The lawyer, in describing the circumstances surrounding the controversial award, stated, “Nothing… shows Exxon’s bad faith more than its announcement of a major find, one day after the Granger Government awarded them a tainted Petroleum Agreement made possible by the infamous Bridging Deed. It is either trickery or conspiracy.”
The agreement was signed on June 27, 2016. The Bridging Deed, which sought to link it to what would be a “dead” 1999 agreement, was signed on June 29, 2016. The world class Liza-2 discovery was announced by ExxonMobil, the next day, with an estimation of at least 800 million oil-equivalent barrels.
Ram’s comment comes after a report published by globally respected anti-corruption watchdog, Global Witness, revealed that ExxonMobil and Minister of Natural Resources, Raphael Trotman, knew of the second discovery in the Liza field.
It reported not only that, but that Trotman failed to capitalise on Guyana’s strong negotiating position by waiting for the details of a find he knew Exxon was analysing.
Global Witness found that Trotman even knew the company would announce its results on a specific day. Had he waited, the Minister would have been able to bargain that he represented a country with ownership of one of the world’s largest recent finds.
While this would indicate that Trotman’s hurried negotiation would place him solely at fault for failure to capitalise on Guyana’s strong bargaining position, another report buttresses Ram’s assertion, and shows that both parties had a hand in maintaining Guyana’s disadvantage.
The British law firm, Clyde and Co, was hired by Government to conduct an investigation and report on the circumstances surrounding the contract signing.
That firm found it likely that ExxonMobil’s subsidiary, Esso Exploration and Production Guyana Limited (EEPGL) and its partners, Hess and CNOOC, pressed the Ministry of Natural Resources to get the new agreement signed prior to their formal announcement of the results of the Liza-2.
It stated that ExxonMobil probably feared a change in Government’s negotiation strategy, resulting from knowledge of the discovery’s “world class” nature.
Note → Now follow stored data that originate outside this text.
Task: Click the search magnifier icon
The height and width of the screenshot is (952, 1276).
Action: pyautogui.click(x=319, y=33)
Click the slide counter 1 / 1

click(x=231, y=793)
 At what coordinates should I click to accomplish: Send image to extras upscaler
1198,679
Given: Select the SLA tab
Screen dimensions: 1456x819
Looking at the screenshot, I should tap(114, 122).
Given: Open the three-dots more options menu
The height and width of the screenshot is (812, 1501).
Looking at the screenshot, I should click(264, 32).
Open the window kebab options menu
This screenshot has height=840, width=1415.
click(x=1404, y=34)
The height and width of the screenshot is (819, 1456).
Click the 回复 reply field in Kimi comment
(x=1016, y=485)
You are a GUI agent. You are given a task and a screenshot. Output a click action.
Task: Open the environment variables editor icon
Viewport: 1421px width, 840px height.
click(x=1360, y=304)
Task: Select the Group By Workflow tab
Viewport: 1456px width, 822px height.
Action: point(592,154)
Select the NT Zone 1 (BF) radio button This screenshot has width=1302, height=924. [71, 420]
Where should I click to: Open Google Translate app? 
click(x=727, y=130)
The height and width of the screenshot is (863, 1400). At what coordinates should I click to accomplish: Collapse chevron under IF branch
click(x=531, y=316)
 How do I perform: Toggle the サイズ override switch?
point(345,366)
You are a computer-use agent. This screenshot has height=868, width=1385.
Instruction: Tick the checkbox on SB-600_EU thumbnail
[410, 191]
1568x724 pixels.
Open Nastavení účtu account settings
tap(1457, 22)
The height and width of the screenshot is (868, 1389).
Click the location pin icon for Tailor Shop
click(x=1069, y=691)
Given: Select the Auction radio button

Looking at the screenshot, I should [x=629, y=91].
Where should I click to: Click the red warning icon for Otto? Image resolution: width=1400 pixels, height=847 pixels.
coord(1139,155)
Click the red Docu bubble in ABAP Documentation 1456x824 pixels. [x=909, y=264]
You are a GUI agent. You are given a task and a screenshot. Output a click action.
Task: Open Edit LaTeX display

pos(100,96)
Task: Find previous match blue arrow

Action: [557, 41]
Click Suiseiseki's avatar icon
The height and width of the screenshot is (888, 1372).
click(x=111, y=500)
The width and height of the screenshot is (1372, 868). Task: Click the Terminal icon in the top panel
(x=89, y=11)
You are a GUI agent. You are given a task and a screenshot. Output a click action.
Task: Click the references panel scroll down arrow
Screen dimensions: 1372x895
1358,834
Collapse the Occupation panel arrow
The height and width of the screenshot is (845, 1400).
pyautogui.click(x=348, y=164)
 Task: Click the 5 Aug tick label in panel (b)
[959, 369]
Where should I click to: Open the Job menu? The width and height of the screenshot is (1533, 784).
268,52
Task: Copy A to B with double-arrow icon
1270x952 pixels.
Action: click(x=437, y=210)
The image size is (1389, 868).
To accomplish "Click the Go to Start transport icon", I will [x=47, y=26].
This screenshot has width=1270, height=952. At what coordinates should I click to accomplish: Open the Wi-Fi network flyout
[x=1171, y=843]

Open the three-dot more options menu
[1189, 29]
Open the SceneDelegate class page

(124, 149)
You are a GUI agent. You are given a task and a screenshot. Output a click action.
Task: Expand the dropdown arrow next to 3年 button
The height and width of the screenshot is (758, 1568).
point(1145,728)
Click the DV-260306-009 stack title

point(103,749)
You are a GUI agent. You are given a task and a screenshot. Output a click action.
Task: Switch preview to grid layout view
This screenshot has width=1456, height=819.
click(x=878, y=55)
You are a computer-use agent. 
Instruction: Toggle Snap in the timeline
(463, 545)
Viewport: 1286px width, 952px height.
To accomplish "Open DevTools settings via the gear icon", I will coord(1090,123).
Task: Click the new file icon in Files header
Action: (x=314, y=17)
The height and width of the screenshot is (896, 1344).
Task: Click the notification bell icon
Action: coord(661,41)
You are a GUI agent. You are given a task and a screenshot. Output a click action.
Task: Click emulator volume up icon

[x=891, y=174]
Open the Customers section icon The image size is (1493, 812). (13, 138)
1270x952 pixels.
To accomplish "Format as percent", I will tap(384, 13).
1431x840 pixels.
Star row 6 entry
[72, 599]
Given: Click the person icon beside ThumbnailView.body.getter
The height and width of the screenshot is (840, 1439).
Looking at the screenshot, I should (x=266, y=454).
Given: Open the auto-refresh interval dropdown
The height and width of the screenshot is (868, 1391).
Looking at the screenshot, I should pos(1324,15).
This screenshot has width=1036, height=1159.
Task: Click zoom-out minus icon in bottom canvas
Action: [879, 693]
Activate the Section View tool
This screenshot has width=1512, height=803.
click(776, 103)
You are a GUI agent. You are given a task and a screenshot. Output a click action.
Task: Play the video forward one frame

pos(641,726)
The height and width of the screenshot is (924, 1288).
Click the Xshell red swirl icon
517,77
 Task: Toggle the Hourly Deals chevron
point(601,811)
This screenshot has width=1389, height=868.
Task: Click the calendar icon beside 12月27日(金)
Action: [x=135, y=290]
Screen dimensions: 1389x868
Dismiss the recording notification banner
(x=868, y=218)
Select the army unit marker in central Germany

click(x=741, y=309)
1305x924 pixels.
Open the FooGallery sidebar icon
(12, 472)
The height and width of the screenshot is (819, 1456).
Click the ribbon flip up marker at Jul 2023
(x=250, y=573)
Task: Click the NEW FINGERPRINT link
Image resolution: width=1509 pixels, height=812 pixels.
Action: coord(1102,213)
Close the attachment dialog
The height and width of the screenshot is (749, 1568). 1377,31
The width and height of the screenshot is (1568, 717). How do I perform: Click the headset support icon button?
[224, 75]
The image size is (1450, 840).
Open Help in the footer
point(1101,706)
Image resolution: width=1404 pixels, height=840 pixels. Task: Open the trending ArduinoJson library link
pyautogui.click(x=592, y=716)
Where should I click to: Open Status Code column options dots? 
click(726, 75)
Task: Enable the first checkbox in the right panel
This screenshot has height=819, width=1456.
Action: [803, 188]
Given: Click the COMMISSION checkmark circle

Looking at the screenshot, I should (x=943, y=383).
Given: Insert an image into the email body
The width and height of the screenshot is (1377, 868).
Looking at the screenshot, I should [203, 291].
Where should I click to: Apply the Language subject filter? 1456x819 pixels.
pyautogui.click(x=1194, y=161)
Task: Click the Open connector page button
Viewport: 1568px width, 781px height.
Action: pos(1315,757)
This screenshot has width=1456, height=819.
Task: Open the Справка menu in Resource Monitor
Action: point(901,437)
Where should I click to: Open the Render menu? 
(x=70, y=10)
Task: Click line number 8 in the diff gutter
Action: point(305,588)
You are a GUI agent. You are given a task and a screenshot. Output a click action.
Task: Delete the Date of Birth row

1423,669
That, and a reason given by ExxonMobil, that it needed to step aside from rig commitments if no new agreement was signed.
The hurried signing of the 2016 contract is one of major reasons in public discourse about why the terms of the contract placed Guyana at such a purportedly severe disadvantage.
That, and the fact that, according to Clyde and Co, securing better terms for Guyana just wasn’t a priority for the Government. It was more focused on ensuring the continuity of its relationship with the Exxon-led consortium.